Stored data
□ □ □ □ □ □ □

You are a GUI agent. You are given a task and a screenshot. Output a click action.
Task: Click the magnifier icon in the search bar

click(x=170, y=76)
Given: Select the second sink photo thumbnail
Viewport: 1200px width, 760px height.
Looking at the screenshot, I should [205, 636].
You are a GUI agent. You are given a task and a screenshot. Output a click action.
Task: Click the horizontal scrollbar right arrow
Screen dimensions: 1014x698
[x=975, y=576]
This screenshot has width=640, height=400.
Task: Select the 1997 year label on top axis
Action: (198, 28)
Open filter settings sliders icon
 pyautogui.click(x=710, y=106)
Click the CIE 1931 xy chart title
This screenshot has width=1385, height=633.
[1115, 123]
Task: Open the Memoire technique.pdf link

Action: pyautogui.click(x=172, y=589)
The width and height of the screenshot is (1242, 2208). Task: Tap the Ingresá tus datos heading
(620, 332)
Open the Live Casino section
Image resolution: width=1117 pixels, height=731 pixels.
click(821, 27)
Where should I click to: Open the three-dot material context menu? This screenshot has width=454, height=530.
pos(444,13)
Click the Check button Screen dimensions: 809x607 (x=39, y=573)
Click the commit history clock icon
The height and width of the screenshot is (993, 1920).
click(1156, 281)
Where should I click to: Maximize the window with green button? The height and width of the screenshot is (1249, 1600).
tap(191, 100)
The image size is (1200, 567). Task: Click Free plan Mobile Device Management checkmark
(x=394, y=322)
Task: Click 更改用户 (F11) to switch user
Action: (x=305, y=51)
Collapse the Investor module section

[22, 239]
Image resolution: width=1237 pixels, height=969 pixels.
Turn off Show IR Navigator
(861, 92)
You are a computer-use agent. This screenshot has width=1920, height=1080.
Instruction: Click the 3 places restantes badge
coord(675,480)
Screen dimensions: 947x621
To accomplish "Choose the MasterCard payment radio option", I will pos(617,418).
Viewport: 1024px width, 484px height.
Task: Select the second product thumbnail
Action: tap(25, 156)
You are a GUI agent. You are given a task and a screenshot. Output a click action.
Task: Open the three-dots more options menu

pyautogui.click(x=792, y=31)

□ □ □ □ □ □ □

__Exercise description__.
Could you transcribe each entry exactly as it stands?

__Exercise output__.
You are a GUI agent. You are given a task and a screenshot. Output a click action.
Task: Click the magnifier icon in the search bar

click(x=170, y=76)
Given: Select the second sink photo thumbnail
Viewport: 1200px width, 760px height.
Looking at the screenshot, I should [205, 636].
You are a GUI agent. You are given a task and a screenshot. Output a click action.
Task: Click the horizontal scrollbar right arrow
Screen dimensions: 1014x698
[x=975, y=576]
This screenshot has width=640, height=400.
Task: Select the 1997 year label on top axis
Action: (198, 28)
Open filter settings sliders icon
 pyautogui.click(x=710, y=106)
Click the CIE 1931 xy chart title
This screenshot has width=1385, height=633.
[1115, 123]
Task: Open the Memoire technique.pdf link

Action: pyautogui.click(x=172, y=589)
The width and height of the screenshot is (1242, 2208). Task: Tap the Ingresá tus datos heading
(620, 332)
Open the Live Casino section
Image resolution: width=1117 pixels, height=731 pixels.
click(821, 27)
Where should I click to: Open the three-dot material context menu? This screenshot has width=454, height=530.
pos(444,13)
Click the Check button Screen dimensions: 809x607 (x=39, y=573)
Click the commit history clock icon
The height and width of the screenshot is (993, 1920).
click(1156, 281)
Where should I click to: Maximize the window with green button? The height and width of the screenshot is (1249, 1600).
tap(191, 100)
The image size is (1200, 567). Task: Click Free plan Mobile Device Management checkmark
(x=394, y=322)
Task: Click 更改用户 (F11) to switch user
Action: (x=305, y=51)
Collapse the Investor module section

[22, 239]
Image resolution: width=1237 pixels, height=969 pixels.
Turn off Show IR Navigator
(861, 92)
You are a computer-use agent. This screenshot has width=1920, height=1080.
Instruction: Click the 3 places restantes badge
coord(675,480)
Screen dimensions: 947x621
To accomplish "Choose the MasterCard payment radio option", I will pos(617,418).
Viewport: 1024px width, 484px height.
Task: Select the second product thumbnail
Action: tap(25, 156)
You are a GUI agent. You are given a task and a screenshot. Output a click action.
Task: Open the three-dots more options menu

pyautogui.click(x=792, y=31)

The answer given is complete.